Dengeki Online reported that Japan accounts for about 23% of Steam wishlists for the upcoming FPS Everything is Gun!. Developer Incineration Productions said Japan narrowly beat the United States as the top wishlist country, and connected the announcement to a personal story about the game’s first player being from Japan.

Japan Leads The Wishlist Breakdown

The key figure is about 23%. According to Dengeki Online, Japan makes up roughly that share of Everything is Gun! Steam wishlists, putting it just ahead of the United States. Gamebiz also reported the same announcement from Incineration Productions on June 1, 2026.

For an indie or smaller-scale developer, a country-level wishlist breakdown can be more than trivia. Wishlists are one of the clearest signals developers have before release. They help show where interest is forming, which communities are paying attention, and where launch messaging may need more care.

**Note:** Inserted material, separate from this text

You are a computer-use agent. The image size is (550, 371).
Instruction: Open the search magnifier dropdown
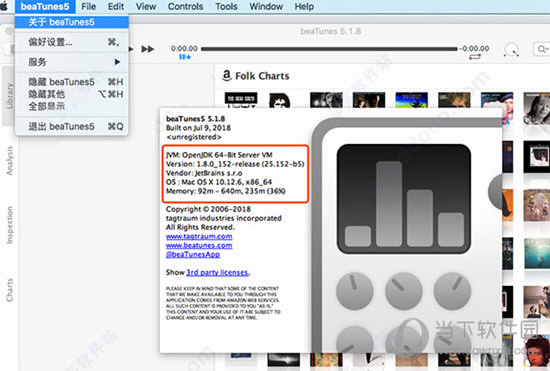pyautogui.click(x=542, y=49)
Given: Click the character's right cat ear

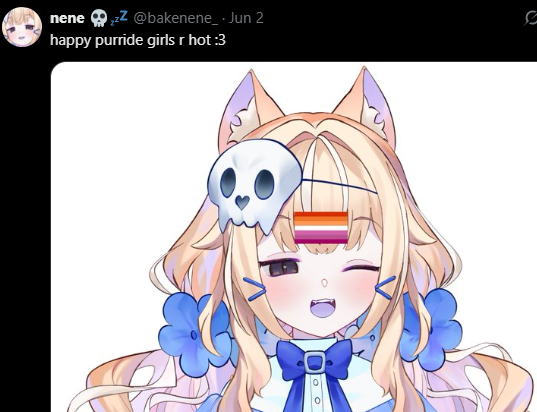Looking at the screenshot, I should pos(368,106).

That is why Japan taking the top spot matters. It tells the team that Japanese players are not a side audience for this game. They are one of the central groups already watching it.

Why A Wishlist Can Feel Personal

The more human detail is the developer’s comment about the game’s first player being from Japan. The available reports summarize that story rather than reproducing it in full, so it is best not to overstate it. But even in summary, the point is clear: Incineration Productions framed the wishlist news as gratitude, not just performance data.

That is a useful distinction. Indie game discovery often happens through small acts that are invisible to everyone except the developer: one player trying a build, one post getting shared, one wishlist added before there is much evidence that anyone is listening. When those small acts cluster in a specific country, the data starts to carry emotional weight.

For Japanese players, this announcement is also a reminder that Steam’s global marketplace is not only driven by English-speaking audiences. Japan’s PC gaming market has changed a lot over the last decade, and this Everything is Gun! case shows how visible Japanese interest can be for an overseas developer when a specific game hook lands.

What It Means Before Launch

A wishlist does not guarantee a sale. It does not guarantee reviews, launch-day momentum, or long-term community growth. But it does show intent. Players who wishlist a game are asking Steam to keep it in view, and developers often use that signal when planning trailers, demos, localization priorities, and launch timing.

For Everything is Gun!, Japan leading the wishlist country ranking could influence how the team talks to players from here. At minimum, it gives the developer a reason to continue acknowledging the Japanese community directly. If the game’s release planning includes Japanese-language updates, demo messaging, or community outreach, this data explains why.

The news also has a small emotional charge because of the genre. An FPS from an overseas developer finding its strongest early wishlist base in Japan complicates lazy assumptions about what Japanese players do or do not want on PC. Interest forms wherever the hook is strong enough and the right players hear about it.

A Better Kind Of Marketing Moment

The strongest version of this announcement is not “Japan is number one” as a trophy. It is the developer noticing who showed up, remembering the first person who did, and saying thank you before the game has even launched.

That kind of attention does not replace the work still ahead. The game still has to release, play well, and satisfy the players who wishlisted it. But for now, Everything is Gun! has a clear signal from Japan: people are watching.